Practice Makes Perfect
October, 2010

Medical residents and students worked to treat patients with heart attacks, broken bones, and breathing problems for four days last month.

The terrible injuries were mock, not real. The patients, too, were mock: lifelike mannequins used to train physicians and students in the latest techniques in emergency medicine.

The setting was Hamad International Training Center where Khaled Said, M.D, assistant director of the emergency medicine residency program at HMC had invited faculty physicians from the Global Emergency Medicine Program at Weill Cornell Medical College in New York to provide a review and update course for HMC medical residents and students.

“We wanted to expose our residents and students to a different kind of experience,” says Dr. Said who co-directed the course with Hina Ghory, M.D., an attending physician at the Weill Cornell Medical College’s Department of Emergency Medicine in New York and a faculty member of its global Emergency Medicine Program. Dr. Ghory is also an instructor in medicine at Weill Cornell Medical College in New York and in Qatar.

“We invited experts from Weill Cornell Medical College where the emergency medicine specialty is well established,” says Dr. Said. “We are just beginning to establish this specialty in the Middle East.” The emergency medicine residency program was established at HMC 10 years ago, he adds.

“The training course is part of our vision of becoming a center of excellence,” says Dr. Abdullatif Al-Khal, director of medical education at HMC. “We are working very hard to ensure our residency programs meet the standards of the Accreditation Council of Graduate Medical Education (ACGME). Our collaboration with WCMC-Q is an important part of our effort to obtain accreditation, so I hope this is the beginning of many joint activities,” he says.
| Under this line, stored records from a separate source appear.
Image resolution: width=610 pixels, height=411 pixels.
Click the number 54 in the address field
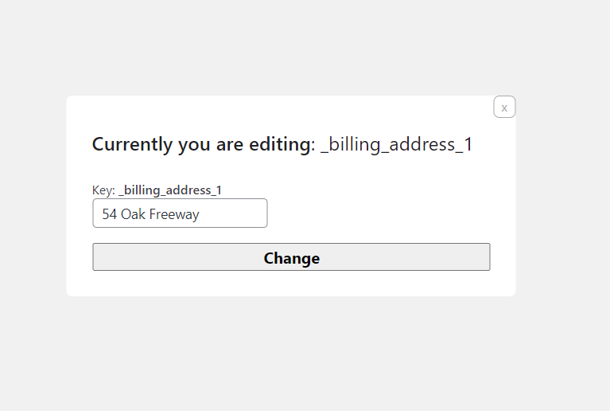[x=110, y=214]
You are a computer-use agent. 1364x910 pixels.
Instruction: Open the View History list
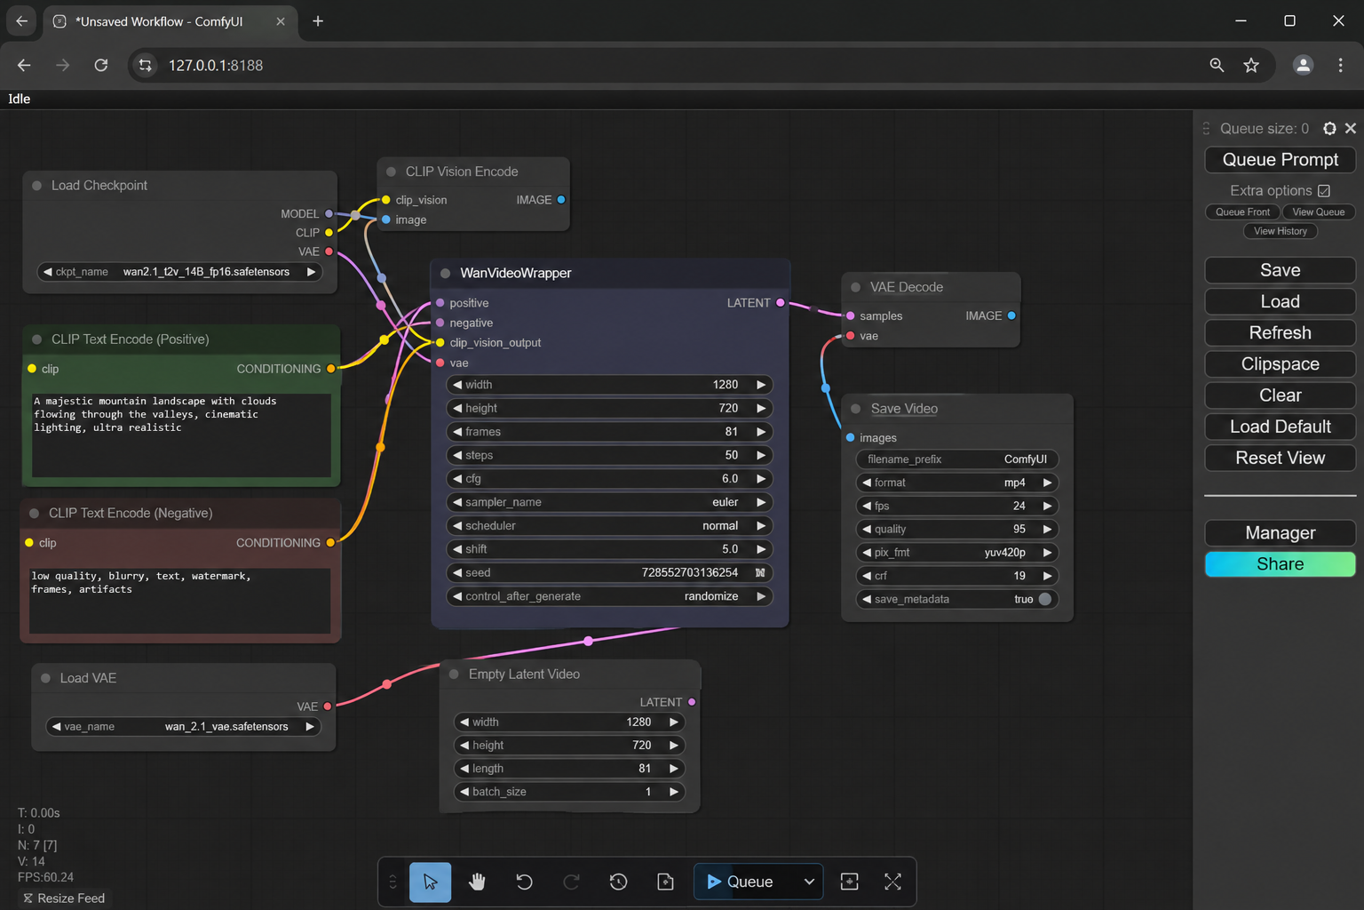[1281, 231]
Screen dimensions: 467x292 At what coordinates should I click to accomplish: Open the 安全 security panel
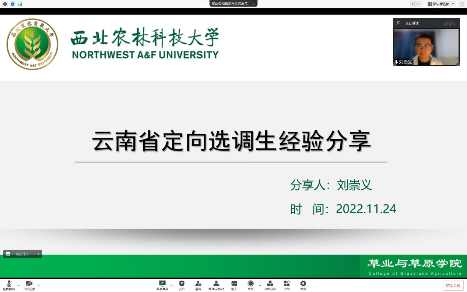point(181,285)
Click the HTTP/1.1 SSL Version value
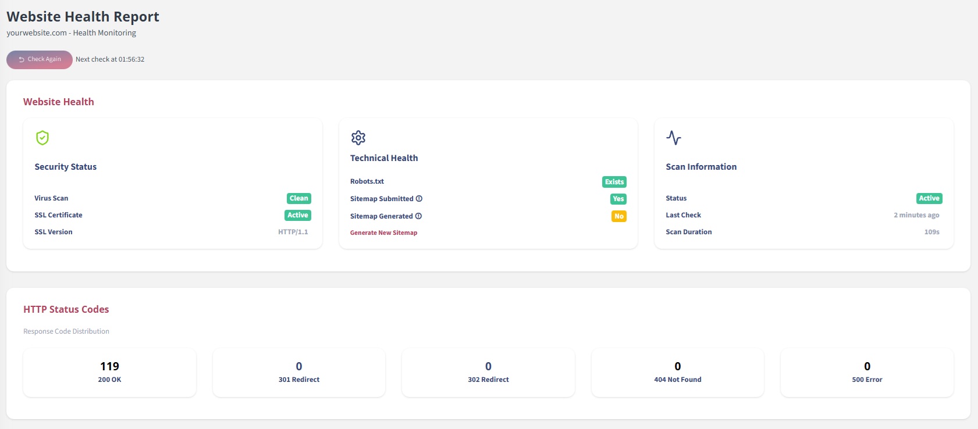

During the course, mornings were devoted to lectures while the afternoons were spent at different skill stations practicing specific techniques and procedures, such as ventilation using a bag valve mask, laryngoscopy, radiology, and ultrasound.

“The simulation with mannequins allows physicians and students to become familiar with procedures in a non-threatening environment before they have to try them out on real patients in a true emergency,” says Dr. Robert Anthony, attending physician at a Frisbie Memorial Hospital’s Emergency Department in New Hampshire. “It is a great teaching tool.” Dr. Anthony has joined the global emergency medicine faculty on several of their international teaching activities, including the course in Doha.

“The affiliation between Hamad Medical Corporation and WCMC-Q has been in place for the last five years and it is growing from strength to strength,” says Dr. Javaid Sheikh, dean of WCMC-Q medical school. “We expect to see more of these joint programs in the future.”